═════ Data for analysis ═════

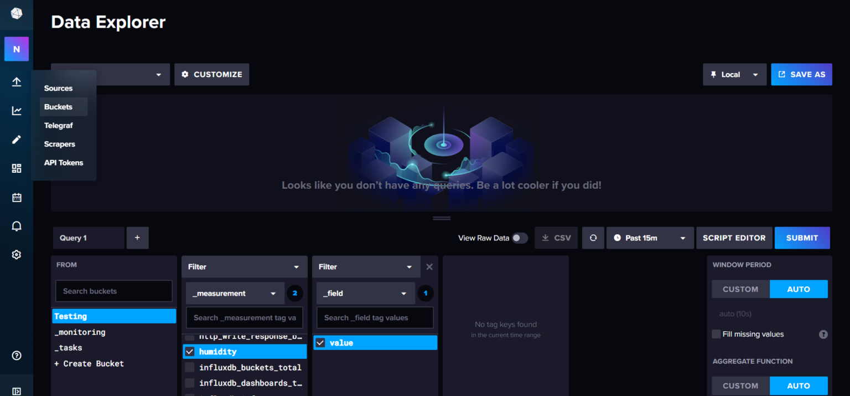Open Help question mark icon in sidebar
Viewport: 850px width, 396px height.
[x=17, y=356]
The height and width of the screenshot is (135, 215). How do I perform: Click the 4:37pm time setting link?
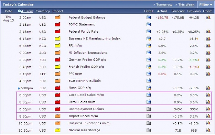(27, 11)
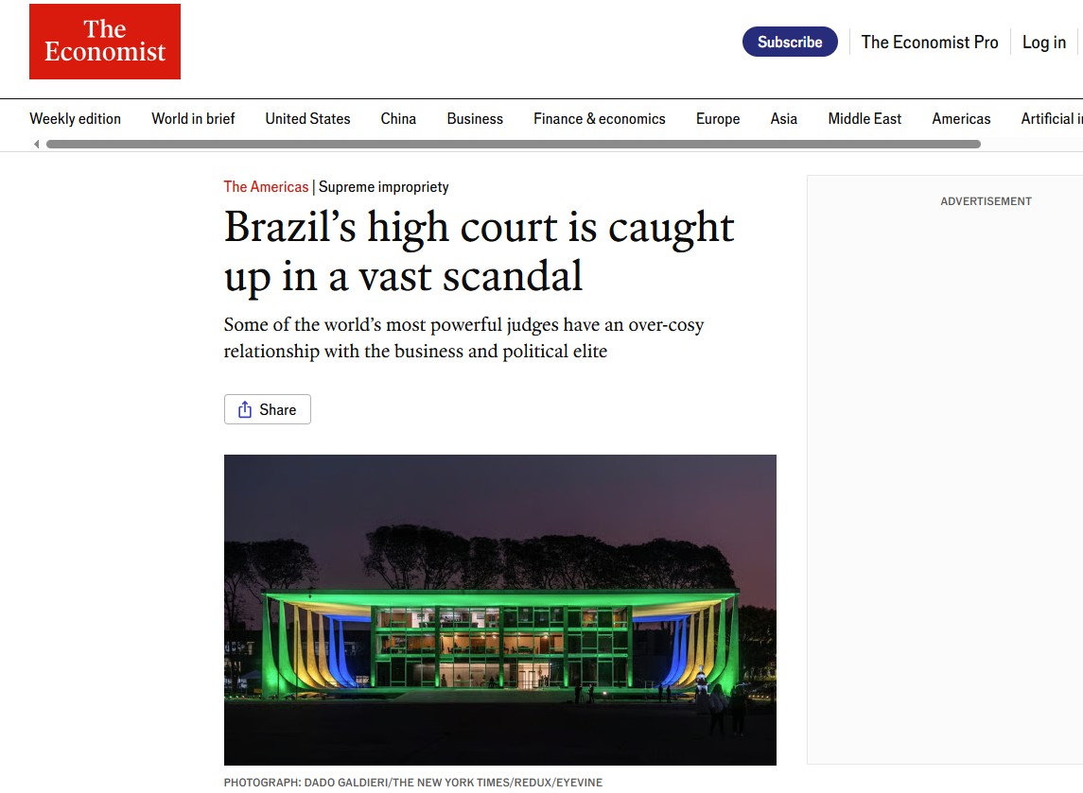Open the China section
This screenshot has height=793, width=1083.
[398, 118]
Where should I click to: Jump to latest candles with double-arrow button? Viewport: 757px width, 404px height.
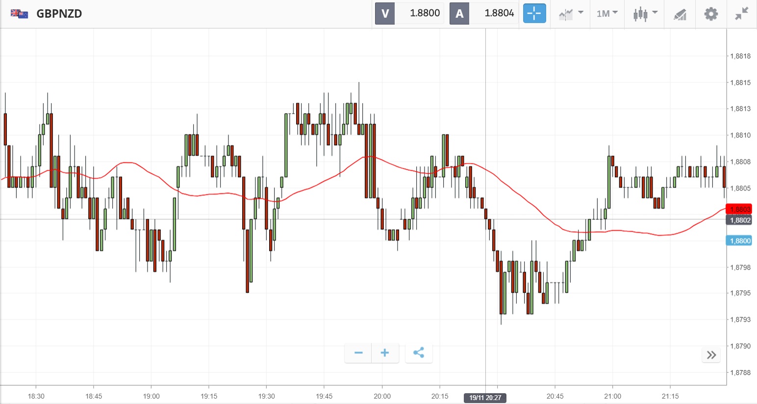coord(711,355)
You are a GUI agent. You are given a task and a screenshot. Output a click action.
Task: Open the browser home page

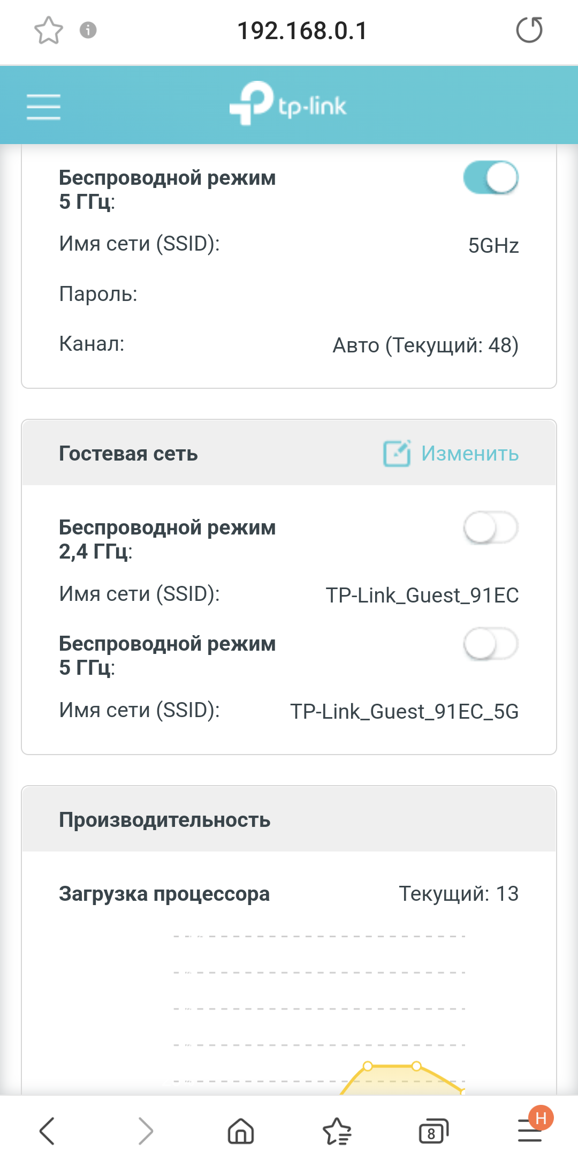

═════

Only the lines from the one with "The height and" to the end of the listing, both ends included, should be retyped exactly; no pictures belong in the copy.

Output of the task:
The height and width of the screenshot is (135, 215). How do I perform: Click the 4:37pm time setting link?
(27, 11)
Open the China section
This screenshot has height=793, width=1083.
[398, 118]
Where should I click to: Jump to latest candles with double-arrow button? Viewport: 757px width, 404px height.
coord(711,355)
You are a GUI agent. You are given a task and a screenshot. Output a click action.
Task: Open the browser home page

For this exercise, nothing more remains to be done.